Tengo 49 años, tenía 13 cuando Rodolfo Seguel llamó al primer paro nacional en 1983. Nosotros, los jóvenes de los ’80, vivimos en un estado alterado de conciencia, en un ensueño entre dos mitos: ese pasado mitológico de unos años sesenta plenos de libertad y revoluciones que nos dibujaba la literatura y la nostalgia, y la esperanza en la democracia allá adelante, luminosa, prístina y utópica, donde toda alegría se haría realidad; mítica. Mientras tanto, luchábamos contra el mal encarnado en un presente mitológico, éramos los rebeldes de Star Wars. Incluso el decurso dramático de esa nuestra adolescencia épica, coincidió con el libreto cuando finalmente derrotamos al monstruo, matamos al minotauro en su propio laberinto y salimos a las calles de Coruscant a abrazar a los stormtroopers mientras derribábamos las estatuas de Stalin, Palpatine y saltábamos sobre las fotos de Mussolini en la Italia liberada. La alegría había llegado como en el final del cuento de hadas en el que vivíamos, ahora felices para siempre. Pero chocamos con lo desconocido. Para la generación que vimos tomar el poder, la de Aylwin y Lagos, fue un retorno al Chile de siempre, no la construcción de la utopía, fue la continuidad de lo que siempre había sido la política chilena —y la de todos lados en realidad— el negocio, el acuerdo, lo posible. No el mito. Pinochet se había ido. Pero el verdadero caballo de Troya pasó piola con su carga de individualismo y neoliberalismo, la verdadera herencia de la dictadura, consolidados por nuestros propios líderes. Nuestra generación no lo podía creer, y todavía no puede absorber ese golpe de realidad.

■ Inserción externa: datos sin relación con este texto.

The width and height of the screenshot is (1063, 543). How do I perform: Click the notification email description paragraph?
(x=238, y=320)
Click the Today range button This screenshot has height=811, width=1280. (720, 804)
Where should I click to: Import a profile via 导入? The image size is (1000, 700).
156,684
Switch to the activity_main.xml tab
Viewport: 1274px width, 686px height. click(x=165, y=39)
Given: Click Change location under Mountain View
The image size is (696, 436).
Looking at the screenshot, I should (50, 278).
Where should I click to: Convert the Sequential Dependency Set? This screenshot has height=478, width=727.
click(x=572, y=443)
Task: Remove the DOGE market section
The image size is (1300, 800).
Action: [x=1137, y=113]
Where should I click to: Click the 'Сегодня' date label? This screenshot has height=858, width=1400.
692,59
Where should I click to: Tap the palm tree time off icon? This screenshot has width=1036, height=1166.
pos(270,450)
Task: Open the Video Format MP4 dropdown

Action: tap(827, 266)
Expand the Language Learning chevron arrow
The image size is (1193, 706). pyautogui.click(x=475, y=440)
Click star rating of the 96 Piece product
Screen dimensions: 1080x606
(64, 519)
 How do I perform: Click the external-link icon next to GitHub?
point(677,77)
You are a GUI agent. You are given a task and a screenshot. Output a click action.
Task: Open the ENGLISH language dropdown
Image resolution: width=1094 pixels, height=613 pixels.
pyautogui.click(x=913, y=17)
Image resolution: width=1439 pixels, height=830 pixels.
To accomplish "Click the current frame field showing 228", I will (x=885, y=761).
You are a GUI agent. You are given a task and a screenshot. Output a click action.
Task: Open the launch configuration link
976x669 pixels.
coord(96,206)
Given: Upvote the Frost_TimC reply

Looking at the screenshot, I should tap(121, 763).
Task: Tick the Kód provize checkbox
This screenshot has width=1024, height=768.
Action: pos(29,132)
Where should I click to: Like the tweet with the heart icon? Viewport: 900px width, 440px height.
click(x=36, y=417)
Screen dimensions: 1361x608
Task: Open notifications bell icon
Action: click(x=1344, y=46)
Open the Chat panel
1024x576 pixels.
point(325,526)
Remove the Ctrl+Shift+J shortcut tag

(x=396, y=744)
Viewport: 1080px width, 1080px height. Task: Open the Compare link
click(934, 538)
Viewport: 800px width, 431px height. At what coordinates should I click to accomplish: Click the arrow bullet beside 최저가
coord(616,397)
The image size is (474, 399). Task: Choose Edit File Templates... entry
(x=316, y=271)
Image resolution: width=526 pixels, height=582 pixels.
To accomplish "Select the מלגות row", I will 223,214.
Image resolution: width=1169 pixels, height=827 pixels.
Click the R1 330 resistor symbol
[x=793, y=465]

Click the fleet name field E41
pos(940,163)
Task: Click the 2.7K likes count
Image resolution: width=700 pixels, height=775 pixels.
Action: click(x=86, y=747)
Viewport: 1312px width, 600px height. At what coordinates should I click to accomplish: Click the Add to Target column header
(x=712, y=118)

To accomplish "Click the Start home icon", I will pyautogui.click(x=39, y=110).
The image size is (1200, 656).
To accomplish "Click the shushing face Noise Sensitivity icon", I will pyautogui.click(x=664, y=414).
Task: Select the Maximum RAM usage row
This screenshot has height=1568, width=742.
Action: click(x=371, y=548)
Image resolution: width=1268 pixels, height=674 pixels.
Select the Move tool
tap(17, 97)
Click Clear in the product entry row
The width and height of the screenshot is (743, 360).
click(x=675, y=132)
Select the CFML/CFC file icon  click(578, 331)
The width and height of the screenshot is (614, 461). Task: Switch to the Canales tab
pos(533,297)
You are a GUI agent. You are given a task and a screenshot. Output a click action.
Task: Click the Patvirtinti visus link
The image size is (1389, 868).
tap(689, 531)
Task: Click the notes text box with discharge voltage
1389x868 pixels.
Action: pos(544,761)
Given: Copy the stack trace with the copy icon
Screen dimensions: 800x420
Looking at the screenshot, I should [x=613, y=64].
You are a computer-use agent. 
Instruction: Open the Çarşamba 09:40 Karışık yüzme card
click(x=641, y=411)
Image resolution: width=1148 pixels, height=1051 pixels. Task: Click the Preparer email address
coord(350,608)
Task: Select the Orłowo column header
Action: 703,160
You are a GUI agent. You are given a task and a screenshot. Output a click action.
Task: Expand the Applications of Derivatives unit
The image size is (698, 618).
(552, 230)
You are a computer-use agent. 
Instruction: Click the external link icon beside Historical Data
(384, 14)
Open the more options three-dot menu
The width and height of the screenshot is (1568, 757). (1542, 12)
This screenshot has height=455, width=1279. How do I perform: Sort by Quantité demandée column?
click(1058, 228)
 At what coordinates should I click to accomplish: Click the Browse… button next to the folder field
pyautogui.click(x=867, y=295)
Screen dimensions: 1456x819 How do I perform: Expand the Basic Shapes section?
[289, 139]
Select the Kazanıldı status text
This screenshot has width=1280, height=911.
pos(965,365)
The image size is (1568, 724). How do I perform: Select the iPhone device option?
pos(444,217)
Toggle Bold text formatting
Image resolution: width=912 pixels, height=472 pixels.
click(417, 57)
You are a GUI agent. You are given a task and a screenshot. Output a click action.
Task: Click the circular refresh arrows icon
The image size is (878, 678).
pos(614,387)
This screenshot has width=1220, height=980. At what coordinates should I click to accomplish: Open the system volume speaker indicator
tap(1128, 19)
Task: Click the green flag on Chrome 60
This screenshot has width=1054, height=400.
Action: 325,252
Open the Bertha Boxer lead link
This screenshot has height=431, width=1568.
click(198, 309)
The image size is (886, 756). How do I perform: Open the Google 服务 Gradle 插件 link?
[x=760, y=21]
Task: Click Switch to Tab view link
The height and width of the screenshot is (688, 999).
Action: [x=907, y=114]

Quizás sigamos en ese ensueño mítico pensando que Chile debe ser abierto, inclusivo, libre e igualitario y por eso andamos a contrapelo. Quizá algún día lo logremos y estaremos inventando otro Chile. Un Tlön con empanadas y vino tinto. Quizá solo es nuestro ensueño y este país siempre ha sido de otra manera. Somos la generación encantada desencantada por un mito, y andamos por ahí tristes o cínicos. Con un Chile en nuestra mente construido a base de idealizaciones y arquetipos de pendejos empollados durante nuestra estadía en una forma del infierno. Tenemos otro Chile en el corazón y no se parece a este. Así que al menos trataremos de que no se parezca al otro.